Task description: Retype the whole listing below, character for character.

+ + + +

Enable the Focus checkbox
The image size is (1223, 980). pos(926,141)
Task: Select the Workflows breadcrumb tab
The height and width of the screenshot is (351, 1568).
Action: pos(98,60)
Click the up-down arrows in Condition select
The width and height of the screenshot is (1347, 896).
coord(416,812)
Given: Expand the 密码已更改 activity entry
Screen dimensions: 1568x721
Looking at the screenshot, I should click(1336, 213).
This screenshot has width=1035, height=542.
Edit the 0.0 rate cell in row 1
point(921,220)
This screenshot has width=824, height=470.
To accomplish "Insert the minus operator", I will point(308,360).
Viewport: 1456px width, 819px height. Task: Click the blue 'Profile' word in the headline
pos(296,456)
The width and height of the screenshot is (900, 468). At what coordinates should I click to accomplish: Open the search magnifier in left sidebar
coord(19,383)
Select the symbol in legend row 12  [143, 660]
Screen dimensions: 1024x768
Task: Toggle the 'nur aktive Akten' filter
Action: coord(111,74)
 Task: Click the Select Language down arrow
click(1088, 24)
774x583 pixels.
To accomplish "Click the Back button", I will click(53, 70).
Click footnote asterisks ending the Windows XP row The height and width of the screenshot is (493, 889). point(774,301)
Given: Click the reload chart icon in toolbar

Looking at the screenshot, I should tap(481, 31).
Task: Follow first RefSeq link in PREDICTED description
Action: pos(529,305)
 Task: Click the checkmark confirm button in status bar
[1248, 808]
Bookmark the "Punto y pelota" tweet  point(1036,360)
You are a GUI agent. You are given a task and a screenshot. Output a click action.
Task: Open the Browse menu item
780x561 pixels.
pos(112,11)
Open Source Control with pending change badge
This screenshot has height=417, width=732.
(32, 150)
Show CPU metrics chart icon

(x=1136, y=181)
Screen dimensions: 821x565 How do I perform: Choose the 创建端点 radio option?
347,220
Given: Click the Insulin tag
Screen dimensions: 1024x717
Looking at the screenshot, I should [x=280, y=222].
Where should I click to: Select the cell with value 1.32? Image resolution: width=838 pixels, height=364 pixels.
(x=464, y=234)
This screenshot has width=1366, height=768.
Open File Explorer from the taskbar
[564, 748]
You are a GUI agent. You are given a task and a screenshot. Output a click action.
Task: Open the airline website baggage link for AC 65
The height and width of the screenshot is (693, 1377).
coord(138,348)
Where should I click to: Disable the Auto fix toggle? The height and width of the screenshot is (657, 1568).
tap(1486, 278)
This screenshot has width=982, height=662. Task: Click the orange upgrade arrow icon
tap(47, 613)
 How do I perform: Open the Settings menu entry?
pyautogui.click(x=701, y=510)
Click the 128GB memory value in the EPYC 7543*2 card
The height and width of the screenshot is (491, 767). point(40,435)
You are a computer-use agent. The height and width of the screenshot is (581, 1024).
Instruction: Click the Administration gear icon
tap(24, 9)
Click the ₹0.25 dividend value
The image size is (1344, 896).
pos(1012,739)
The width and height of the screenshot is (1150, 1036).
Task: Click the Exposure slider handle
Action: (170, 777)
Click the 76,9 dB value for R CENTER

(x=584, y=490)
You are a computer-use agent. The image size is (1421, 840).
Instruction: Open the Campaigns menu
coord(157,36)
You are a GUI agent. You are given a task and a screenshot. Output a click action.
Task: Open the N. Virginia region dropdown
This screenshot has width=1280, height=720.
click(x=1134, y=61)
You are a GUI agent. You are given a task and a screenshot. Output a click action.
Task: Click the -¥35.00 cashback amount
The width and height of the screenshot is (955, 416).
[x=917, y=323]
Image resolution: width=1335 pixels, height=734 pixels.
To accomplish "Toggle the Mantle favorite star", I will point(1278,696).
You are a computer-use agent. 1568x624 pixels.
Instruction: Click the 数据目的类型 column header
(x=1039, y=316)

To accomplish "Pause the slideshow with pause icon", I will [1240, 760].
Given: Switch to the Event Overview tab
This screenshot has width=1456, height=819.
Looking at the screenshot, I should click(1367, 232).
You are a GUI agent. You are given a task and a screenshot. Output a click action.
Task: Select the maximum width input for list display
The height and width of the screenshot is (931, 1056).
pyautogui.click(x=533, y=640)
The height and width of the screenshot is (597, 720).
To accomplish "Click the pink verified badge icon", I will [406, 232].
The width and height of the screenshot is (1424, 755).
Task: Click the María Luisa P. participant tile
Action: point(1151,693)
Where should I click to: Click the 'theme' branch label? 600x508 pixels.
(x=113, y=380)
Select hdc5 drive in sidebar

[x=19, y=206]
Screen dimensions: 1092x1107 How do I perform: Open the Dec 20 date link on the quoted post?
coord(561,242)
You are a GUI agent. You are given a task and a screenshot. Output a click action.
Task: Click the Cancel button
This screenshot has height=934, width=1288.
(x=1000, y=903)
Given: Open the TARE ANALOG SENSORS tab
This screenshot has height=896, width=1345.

+ + + +

Answer space:
Enable the Focus checkbox
The image size is (1223, 980). pos(926,141)
Task: Select the Workflows breadcrumb tab
The height and width of the screenshot is (351, 1568).
Action: pos(98,60)
Click the up-down arrows in Condition select
The width and height of the screenshot is (1347, 896).
coord(416,812)
Given: Expand the 密码已更改 activity entry
Screen dimensions: 1568x721
Looking at the screenshot, I should click(1336, 213).
This screenshot has width=1035, height=542.
Edit the 0.0 rate cell in row 1
point(921,220)
This screenshot has width=824, height=470.
To accomplish "Insert the minus operator", I will point(308,360).
Viewport: 1456px width, 819px height. Task: Click the blue 'Profile' word in the headline
pos(296,456)
The width and height of the screenshot is (900, 468). At what coordinates should I click to accomplish: Open the search magnifier in left sidebar
coord(19,383)
Select the symbol in legend row 12  [143, 660]
Screen dimensions: 1024x768
Task: Toggle the 'nur aktive Akten' filter
Action: coord(111,74)
 Task: Click the Select Language down arrow
click(1088, 24)
774x583 pixels.
To accomplish "Click the Back button", I will click(53, 70).
Click footnote asterisks ending the Windows XP row The height and width of the screenshot is (493, 889). point(774,301)
Given: Click the reload chart icon in toolbar

Looking at the screenshot, I should tap(481, 31).
Task: Follow first RefSeq link in PREDICTED description
Action: pos(529,305)
 Task: Click the checkmark confirm button in status bar
[1248, 808]
Bookmark the "Punto y pelota" tweet  point(1036,360)
You are a GUI agent. You are given a task and a screenshot. Output a click action.
Task: Open the Browse menu item
780x561 pixels.
pos(112,11)
Open Source Control with pending change badge
This screenshot has height=417, width=732.
(32, 150)
Show CPU metrics chart icon

(x=1136, y=181)
Screen dimensions: 821x565 How do I perform: Choose the 创建端点 radio option?
347,220
Given: Click the Insulin tag
Screen dimensions: 1024x717
Looking at the screenshot, I should [x=280, y=222].
Where should I click to: Select the cell with value 1.32? Image resolution: width=838 pixels, height=364 pixels.
(x=464, y=234)
This screenshot has width=1366, height=768.
Open File Explorer from the taskbar
[564, 748]
You are a GUI agent. You are given a task and a screenshot. Output a click action.
Task: Open the airline website baggage link for AC 65
The height and width of the screenshot is (693, 1377).
coord(138,348)
Where should I click to: Disable the Auto fix toggle? The height and width of the screenshot is (657, 1568).
tap(1486, 278)
This screenshot has width=982, height=662. Task: Click the orange upgrade arrow icon
tap(47, 613)
 How do I perform: Open the Settings menu entry?
pyautogui.click(x=701, y=510)
Click the 128GB memory value in the EPYC 7543*2 card
The height and width of the screenshot is (491, 767). point(40,435)
You are a computer-use agent. The height and width of the screenshot is (581, 1024).
Instruction: Click the Administration gear icon
tap(24, 9)
Click the ₹0.25 dividend value
The image size is (1344, 896).
pos(1012,739)
The width and height of the screenshot is (1150, 1036).
Task: Click the Exposure slider handle
Action: (170, 777)
Click the 76,9 dB value for R CENTER

(x=584, y=490)
You are a computer-use agent. The image size is (1421, 840).
Instruction: Open the Campaigns menu
coord(157,36)
You are a GUI agent. You are given a task and a screenshot. Output a click action.
Task: Open the N. Virginia region dropdown
This screenshot has width=1280, height=720.
click(x=1134, y=61)
You are a GUI agent. You are given a task and a screenshot. Output a click action.
Task: Click the -¥35.00 cashback amount
The width and height of the screenshot is (955, 416).
[x=917, y=323]
Image resolution: width=1335 pixels, height=734 pixels.
To accomplish "Toggle the Mantle favorite star", I will point(1278,696).
You are a computer-use agent. 1568x624 pixels.
Instruction: Click the 数据目的类型 column header
(x=1039, y=316)

To accomplish "Pause the slideshow with pause icon", I will [1240, 760].
Given: Switch to the Event Overview tab
This screenshot has width=1456, height=819.
Looking at the screenshot, I should click(1367, 232).
You are a GUI agent. You are given a task and a screenshot. Output a click action.
Task: Select the maximum width input for list display
The height and width of the screenshot is (931, 1056).
pyautogui.click(x=533, y=640)
The height and width of the screenshot is (597, 720).
To accomplish "Click the pink verified badge icon", I will [406, 232].
The width and height of the screenshot is (1424, 755).
Task: Click the María Luisa P. participant tile
Action: point(1151,693)
Where should I click to: Click the 'theme' branch label? 600x508 pixels.
(x=113, y=380)
Select hdc5 drive in sidebar

[x=19, y=206]
Screen dimensions: 1092x1107 How do I perform: Open the Dec 20 date link on the quoted post?
coord(561,242)
You are a GUI agent. You are given a task and a screenshot. Output a click action.
Task: Click the Cancel button
This screenshot has height=934, width=1288.
(x=1000, y=903)
Given: Open the TARE ANALOG SENSORS tab
This screenshot has height=896, width=1345.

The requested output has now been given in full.